### What you are asked to do:
When a line of the entries contains the word "pixels", report that line.

*-*-*

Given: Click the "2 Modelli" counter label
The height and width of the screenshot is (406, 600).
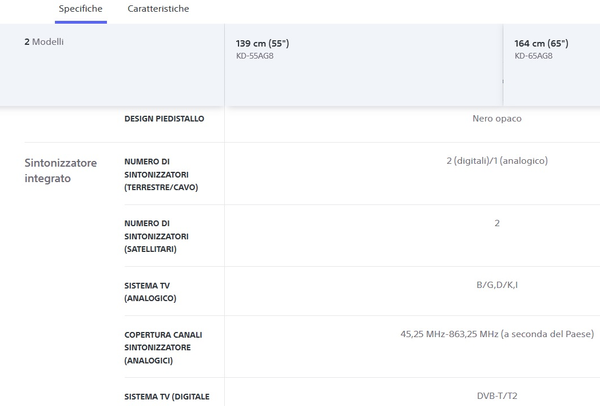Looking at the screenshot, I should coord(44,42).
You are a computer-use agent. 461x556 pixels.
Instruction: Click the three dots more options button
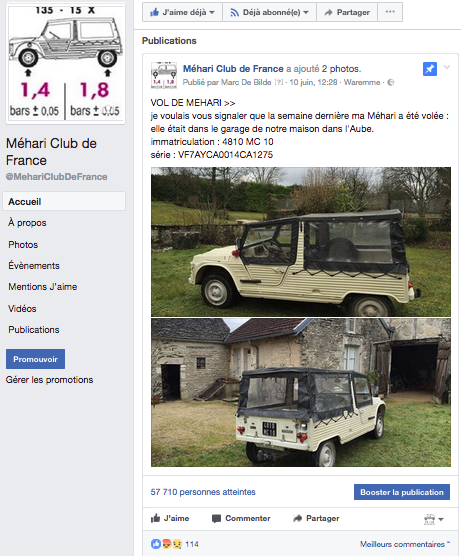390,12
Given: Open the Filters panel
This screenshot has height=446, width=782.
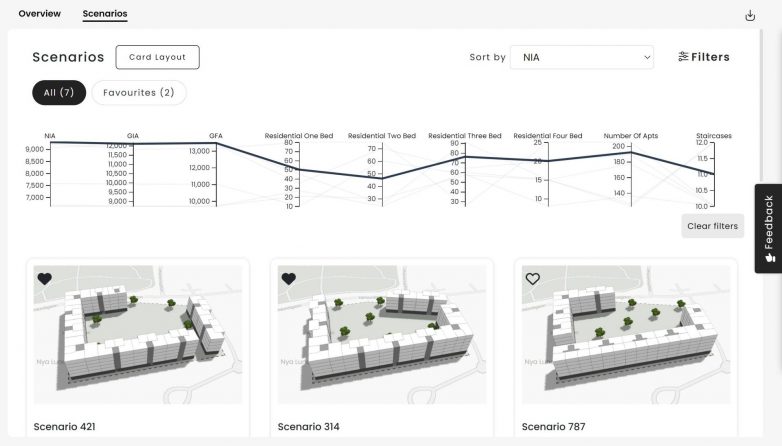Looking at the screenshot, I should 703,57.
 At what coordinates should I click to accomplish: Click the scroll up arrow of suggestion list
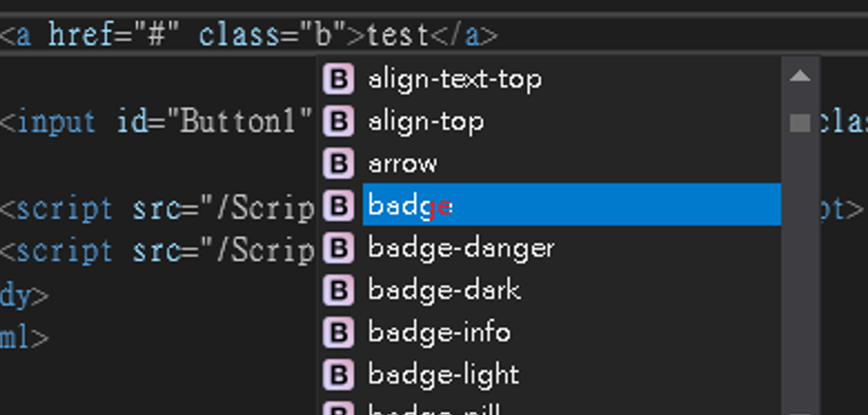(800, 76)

*-*-*

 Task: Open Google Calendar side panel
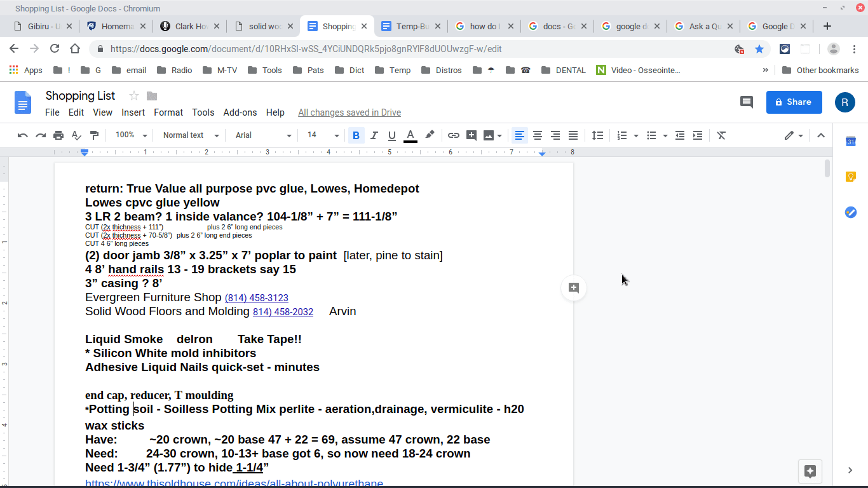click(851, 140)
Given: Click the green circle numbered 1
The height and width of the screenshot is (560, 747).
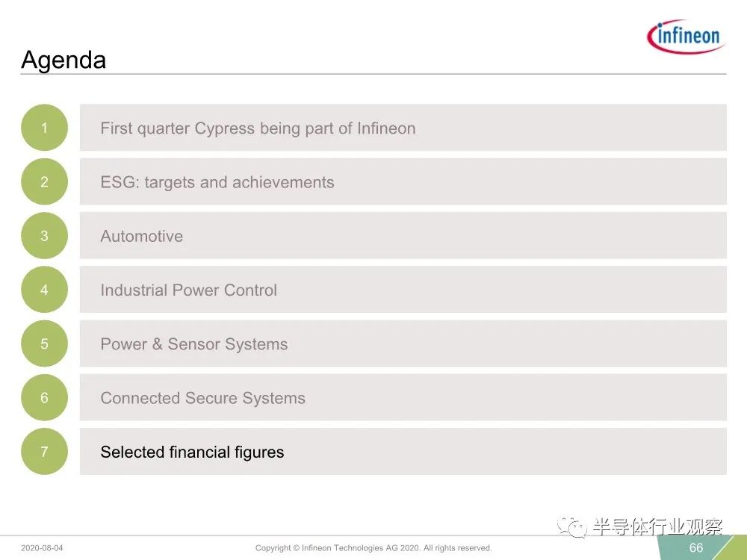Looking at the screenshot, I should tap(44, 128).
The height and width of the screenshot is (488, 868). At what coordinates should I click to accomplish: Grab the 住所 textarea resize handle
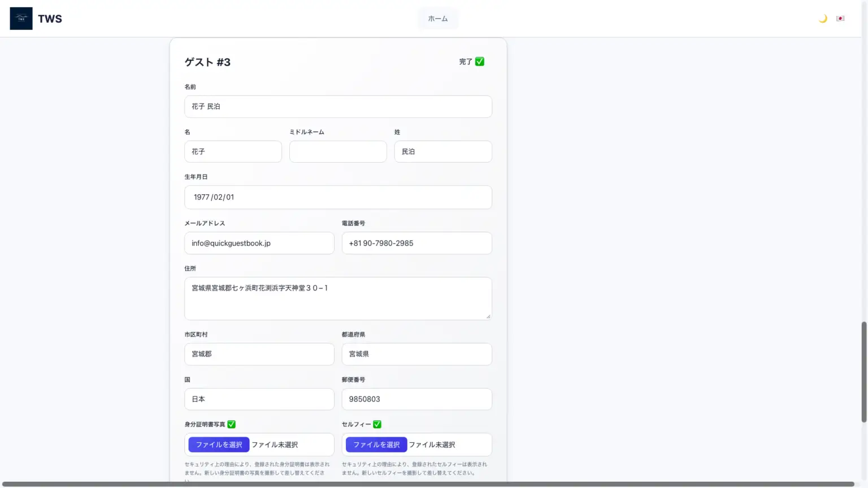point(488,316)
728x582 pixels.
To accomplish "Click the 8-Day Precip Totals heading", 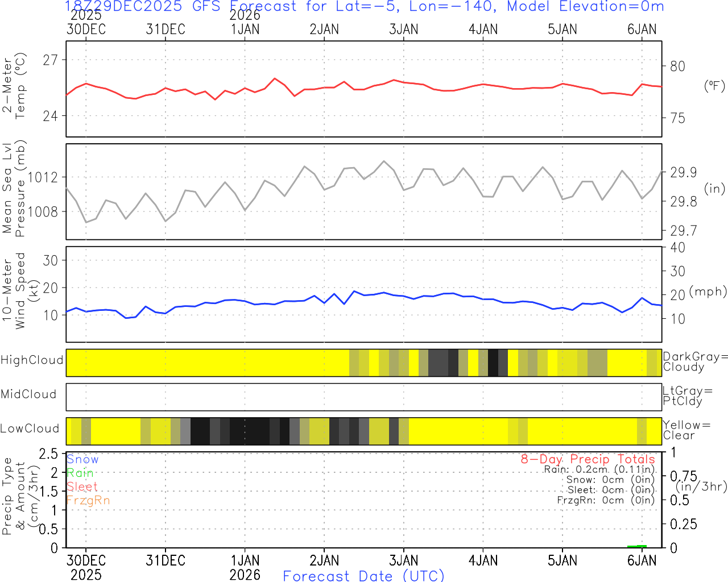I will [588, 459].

*-*-*

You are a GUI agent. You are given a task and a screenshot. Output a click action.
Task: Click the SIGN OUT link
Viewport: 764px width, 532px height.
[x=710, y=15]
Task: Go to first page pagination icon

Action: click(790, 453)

*-*-*

### Answer box:
You are a computer-use agent. 461x556 pixels.
728x582 pixels.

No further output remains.